The results show that introducing student as a predictor lead to substantial improvements in the test error. The cross validation errors would lead use to select this specification over the previous ones, e.g.77.2 vs 147.39.
In [23]:
response=’Balance’
predictors=[‘Limit’,’Income’, ‘Student’]
test_rmse, cv_rmse = knn_test(predictors, response)
print(‘Test RMSE : {}’.format(test_rmse.round(2)))
print(‘Cross validation RMSE : {}’.format(cv_rmse.round(2)))
Chosen K: 4
Test RMSE : 67.93
Cross validation RMSE : 77.2
How about even more predictors, maybe all? The results suggest that it seems counterproductive to add more predictors. If we try to use all the variables, the predictions sharply deteriorate. These are overfitting and the curse of dimensionality in action. Note that because of the curse of dimensionality, we need to keep K low in those cases. Fortunately, the cross validation errors would have lead to us to predict with limit, income, and student only.
In [24]:
response=’Balance’
predictors=[‘Limit’,’Income’, ‘Student’, ‘Cards’]
test_rmse, cv_rmse = knn_test(predictors, response)
print(‘Test RMSE : {}’.format(test_rmse.round(2)))
print(‘Cross validation RMSE : {}’.format(cv_rmse.round(2)))
Chosen K: 5
Test RMSE : 90.07
Cross validation RMSE : 105.5
In [25]:
response=’Balance’
predictors=[‘Limit’,’Income’, ‘Student’, ‘Cards’, ‘Age’, ‘Education’, ‘Married’, ‘Male’, ‘Caucasian’, ‘Asian’]
test_rmse, cv_rmse = knn_test(predictors, response)
print(‘Test RMSE : {}’.format(test_rmse.round(2)))
print(‘Cross validation RMSE : {}’.format(cv_rmse.round(2)))
Chosen K: 4
Test RMSE : 259.83
Cross validation RMSE : 272.96
Computational considerations¶
Note that our training set is small with only 280 samples.
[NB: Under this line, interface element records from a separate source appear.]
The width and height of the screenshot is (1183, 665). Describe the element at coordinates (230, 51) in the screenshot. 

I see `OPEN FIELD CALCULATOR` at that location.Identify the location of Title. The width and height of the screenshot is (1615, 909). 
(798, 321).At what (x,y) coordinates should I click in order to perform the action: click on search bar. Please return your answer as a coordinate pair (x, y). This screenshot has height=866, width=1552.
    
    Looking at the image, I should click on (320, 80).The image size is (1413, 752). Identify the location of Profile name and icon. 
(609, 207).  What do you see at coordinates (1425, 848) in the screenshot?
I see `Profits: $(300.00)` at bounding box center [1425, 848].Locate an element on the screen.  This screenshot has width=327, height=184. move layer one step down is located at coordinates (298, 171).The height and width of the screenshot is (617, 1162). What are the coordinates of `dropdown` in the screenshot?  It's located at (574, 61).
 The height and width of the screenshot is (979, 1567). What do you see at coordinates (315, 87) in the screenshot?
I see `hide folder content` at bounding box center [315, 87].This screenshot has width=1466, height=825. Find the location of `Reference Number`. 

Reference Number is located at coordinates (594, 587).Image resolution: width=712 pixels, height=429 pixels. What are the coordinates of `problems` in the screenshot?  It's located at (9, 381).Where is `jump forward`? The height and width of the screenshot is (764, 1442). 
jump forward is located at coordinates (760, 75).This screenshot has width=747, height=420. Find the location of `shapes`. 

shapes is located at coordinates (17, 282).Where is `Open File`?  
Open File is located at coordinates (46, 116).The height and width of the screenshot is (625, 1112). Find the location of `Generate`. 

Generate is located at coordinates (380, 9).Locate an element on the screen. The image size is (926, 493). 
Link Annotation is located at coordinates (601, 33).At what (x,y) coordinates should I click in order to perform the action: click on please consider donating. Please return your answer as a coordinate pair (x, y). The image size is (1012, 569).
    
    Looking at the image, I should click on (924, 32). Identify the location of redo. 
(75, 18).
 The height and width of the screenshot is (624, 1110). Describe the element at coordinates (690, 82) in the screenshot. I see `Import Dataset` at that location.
A lot of what we did in this tutorial would have a high computational cost, perhaps prohibitively so, in larger datasets. You should keep this in mind, and think about the potetial bottlenecks.
The next step¶
In the previous section, we used an informal procedure to include predictors. We only trained a few of many possible predictor combinations. How do we know that we are not missing something? Can we make this process more systematic? This leads us to the next topic, variable selection (subset selection), which we will study in the context of linear regression.